[Codegen][RISCV][X86] Emit float instructions with static rounding mode for constrained intrinsics.

boomshroom commented 10 months ago

IEEE 754 section 4.1 describes floating point attributes with

An attribute is logically associated with a program block to modify its numerical and exception semantics. A user can specify a constant value for an attribute parameter.

LLVM's constrained floating point intrinsics are the only thing in LLVM to provide the constant attribute behavior without constant-folding from the environment manipulation intrinsics. Some modern ISA extensions also allow specifying the rounding mode statically within the instruction, both better matching the desired semantics of the constrained intrinsics and saving instructions setting and restoring the global floating point environment.

However, LLVM does not currently use them without target-specific intrinsics completely detached from the target-independent intrinsics which take the same information. For RISC-V, these intrinsics are paradoxically only available for vector operations, which don't have the option of a static rounding mode in the instructions, but there aren't any intrinsics for scalar operations which do have that option. X86 on the other hand does have intrinsics for both vector and scalar operations, but that seems to be because they're provided by the same extensions.

Currently, constrained intrinsics are lowered to strict opcodes with rounding mode striped completely before reaching the target-specific code generation, preventing the desired behavior.
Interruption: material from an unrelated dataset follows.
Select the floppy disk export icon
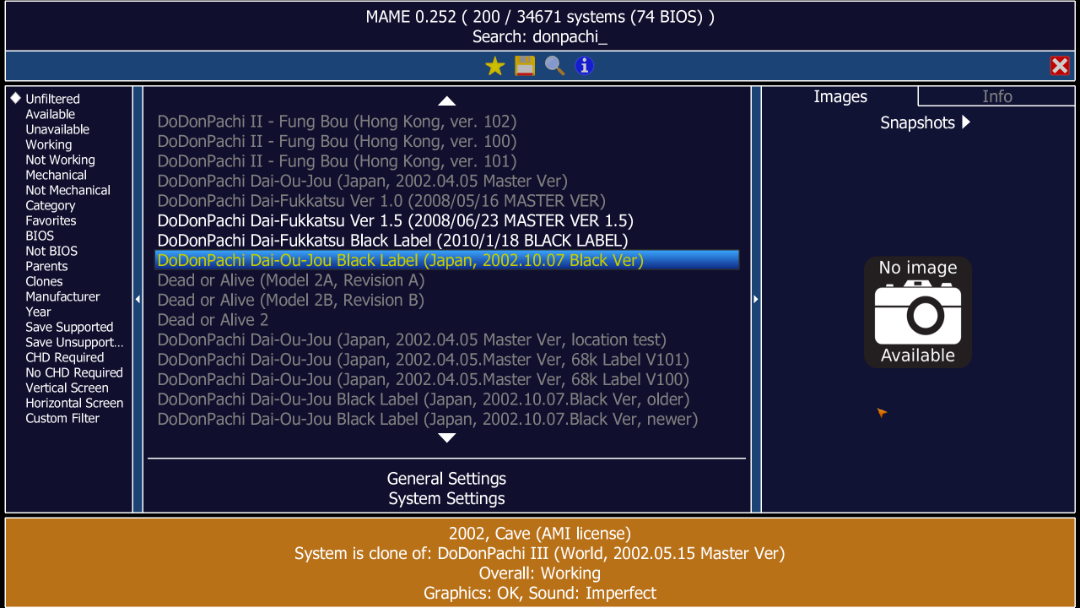Screen dimensions: 1080x608 pyautogui.click(x=524, y=65)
Source (note that static rounding mode in AVX-512 only supports suppressing exceptions, hence specifying !"fpexcept.ignore"):

define float @div(float %x, float %y) {
entry:
  %div = call float @llvm.experimental.constrained.fdiv.f32(float %x, float %y, metadata !"round.downward", metadata !"fpexcept.ignore")
  ret float %div
}

declare float @llvm.experimental.constrained.fdiv.f32(float, float, metadata, metadata)

Output with llvm 17.0.1

On X86 with AVX-512F:

div:                                    # @div
        vdivss  xmm0, xmm0, xmm1
        ret

On Riscv with F and hard-float ABI:

div:                                    # @div
        fdiv.s  fa0, fa0, fa1
        ret

Expected output

On X86 with AVX-512F:

div:                                    # @div
        vdivss  xmm0, xmm0, xmm1, {rd-sae}
        ret

On RISC-V with F and hard-float ABI:

div:                                    # @div
        fdiv.s  fa0, fa0, fa1, rdn
        ret

Godbolt link: https://godbolt.org/z/7fPoEoxs8

topperc commented 10 months ago

I believe the way the constrained intrinsics are currently defined, the rounding mode passed to the constrained intrinsic must match the current global rounding mode. The intrinsics don't force the compiler to never read the global rounding mode.

Adding @andykaylor to confirm my understanding.

boomshroom commented 10 months ago

I believe the way the constrained intrinsics are currently defined, the rounding mode passed to the constrained intrinsic must match the current global rounding mode. The intrinsics don't force the compiler to never read the global rounding mode.

Adding @andykaylor to confirm my understanding.

Why pray that they're the same when you have the option to force them to be the same? They're specified as UB if they aren't executed with the specified mode, so when given the option between a chance to not be UB and a guarantee to not be UB with no extra instructions, in what situation would the former be preferable?

Using a specific non-dynamic rounding mode which does not match the actual rounding mode at runtime results in undefined behavior.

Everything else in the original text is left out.